------ Фрагмент документа
Я же говорю о гораздо более сильных нарушениях — о пациентах с так называемой пограничной организацией личности; эта категория в последнее время стала встречаться значительно чаще. «Пограничье» между неврозами и психотическими расстройствами: это больные шизофренией, например. У них, как правило, очень сильно нарушено чувство реальности — они не способны отделить внешние события от внутренних переживаний.
— Здоровому человеку такое трудно себе представить.
— Почему же? Мы все приходим в мир без четкого разграничения внешней и внутренней реальности. Гремит ли гром или болит животик, маленький ребенок реагирует одинаково. Мембрана между «вне» и «внутри», между человеком и окружающим миром очень легко проницаема в раннем детстве. Она может такой и остаться — по разным причинам, либо физиологическим, либо из-за психологической травмы. К тому, что уже сказано о сложности взаимоотношений «мать — ребенок», добавлю, что разлад может стать «подкладкой» для формирования параноидально-шизоидной структуры личности. Свои тревоги ребенок проецирует вовне, наделяя качествами злодея-преследователя какую-нибудь подходящую фигуру: это уже паранойя.
------------
------ Исходные материалы
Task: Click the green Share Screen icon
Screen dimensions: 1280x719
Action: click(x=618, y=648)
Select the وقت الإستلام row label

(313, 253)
------------
- Задания к упражнению -
1. Замените «чувство реальности» на «ощущение реальности» в части фрагмента о пограничной организации личности, начиная со слов «Я же говорю» и заканчивая словами «трудно себе представить.». Приведите эту часть целиком.
2. Ответьте на вопросы по фрагменту о пограничной организации личности.
(а) Какая категория пациентов, по словам говорящего, в последнее время стала встречаться значительно чаще?
(б) Как маленький ребенок реагирует на гром и на боль в животике?
(в) Что ребенок делает со своими тревогами?

- Ответы к упражнению -
1.
Я же говорю о гораздо более сильных нарушениях — о пациентах с так называемой пограничной организацией личности; эта категория в последнее время стала встречаться значительно чаще. «Пограничье» между неврозами и психотическими расстройствами: это больные шизофренией, например. У них, как правило, очень сильно нарушено ощущение реальности — они не способны отделить внешние события от внутренних переживаний.
— Здоровому человеку такое трудно себе представить.

2.
(а) Пациенты с так называемой пограничной организацией личности.
(б) Одинаково.
(в) Проецирует их вовне, наделяя качествами злодея-преследователя какую-нибудь подходящую фигуру.